De novo Explorations of Sarcopenia via a Dynamic Model

Abstract

Background: The cause of sarcopenia has been observed over decades by clinical trials, which, however, are still insufficient to systematically unravel the enigma of how resistance exercise mediates skeletal muscle mass. Materials and Methods: Here, we proposed a minimal regulatory network and developed a dynamic model to rigorously investigate the mechanism of sarcopenia. Our model is consisted of eight ordinary differential equations and incorporates linear and Hill-function terms to describe positive and negative feedbacks between protein species, respectively. Results: A total of 720 samples with 10 scaled intensities were included in simulations, which revealed the expression level of AKT (maximum around 3.9-fold) and mTOR (maximum around 5.5-fold) at 3, 6, and 24 h at high intensity, and non-monotonic relation (ranging from 1.2-fold to 1.7-fold) between the graded intensities and skeletal muscle mass. Furthermore, continuous dynamics (within 24 h) of AKT, mTOR, and other proteins were obtained accordingly, and we also predicted the delaying effect with the median of maximized muscle mass shifting from 1.8-fold to 4.6-fold during a 4-fold increase of delay coefficient. Conclusion: The de novo modeling framework sheds light on the interdisciplinary methodology integrating computational approaches with experimental results, which facilitates the deeper understandings of exercise training and sarcopenia.

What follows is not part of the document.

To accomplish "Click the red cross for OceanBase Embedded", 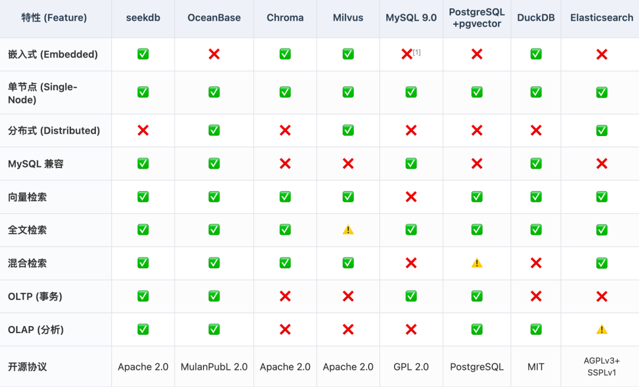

Keywords: gut microbiota; mathematical model; protein synthesis; resistance training; sarcopenia.

FIGURE 1

The schematic diagram of the minimal regulatory network. Exercise training (illustrated by two cartoon characters performing Chinese martial arts) enhances skeletal muscle protein metabolism by activities of the intestinal microbiome, which significantly promotes the expression of SCFAs (u_SCFAs). Meanwhile, SCFAs increase the concentration of membrane receptor IGF-1 that recruits the phosphorylation of AKT (u_AKT) and positively regulates mTOR (u_mTOR), which is deemed as the downstream target of AKT. On the other hand, SCFAs inhibit TNF−α (u_TNF–α) which is a membrane-bound inflammatory cytokine produced by macrophages and myostatin (u_myo) which is a growth factor controlling muscle fibers. Both TNF-α and myostatin deactivate the phosphorylation of AKT, enhancing the expression of atrogins (u_atr) through ubiquitin-proteasome system and autophagy-lysosome pathways via the transcription factor FoxO (u_FoxO), which is related with the apoptosis during muscle fibers metabolism and is suppressed by AKT. The skeletal muscle mass (u_muscle) is balanced by synthesis and degradation processes, with the former activated by mTOR and the latter inhibited by atrogins. Black solid arrows indicate positive feedbacks between protein interactions, and negative feedbacks are denoted by ⊣.

FIGURE 2

The regulation of exercise intensity to the signaling pathways of AKT, mTOR, and muscle mass. (A,C) The discrete expression level changes of AKT and mTOR. The blue, tan, and green split lines represent low, moderate, and high intensities, respectively. Red dots mean the data are collected from baseline, 3, 6, and 24 h with basal values confirmed by control tests, which are characterized by steady expression levels of AKT and mTOR without exercise stimulations. (B,D) The continuous expression level changes of AKT and mTOR. Curves are the continuous dynamics of AKT and mTOR with colored lines of low, moderate, and high intensities, and red dots indicate data of a particular time step corresponding to (A) and (C). (E) Non-monotonic relationship between exercise intensity and maximized muscle mass. The leftmost column depicts the control test without stimulation of exercise training, and the colormap displays a wide range of variations of intensity. (F) A predicted curve regarding intensity and muscle mass under different delay coefficients. Dots in blue, scarlet, tan, and purple represent raw data generated from simulations, whereas the corresponding smooth curves stand for the fitted lines in the quadratic functions. The average coefficients of determination R² = 0.7665 and the root-mean-square error RMSE = 0.2420.

FIGURE 3

The verifications and predictions of the proposed model. (A–D) The robustness of the non-monotonic relationship between exercise intensity and variation of the maximum muscle mass under perturbations of random noise in representative delay coefficients. Boxplots show the statistics of such relationships at different intensities with red bars in each subfigure reflecting control tests. The delay coefficient M increases from (A) to (D), simulations are run by 20 times for each condition under the same parameter sets, and the noise perturbation, defined as a Gaussian-distributed random variable N(0,1) with an amplitude of 0.001, is applied to each parameter in the model (Supplementary Table 1). Colored dots record the maximum muscle mass at varied exercise intensities for each experiment in silico. (E,F) The predicted dynamics of SCFAs and myostatin. Blue, scarlet, and tan curves stand for low, moderate, and high intensities, respectively. Simulations are run by the timespan of 24 h.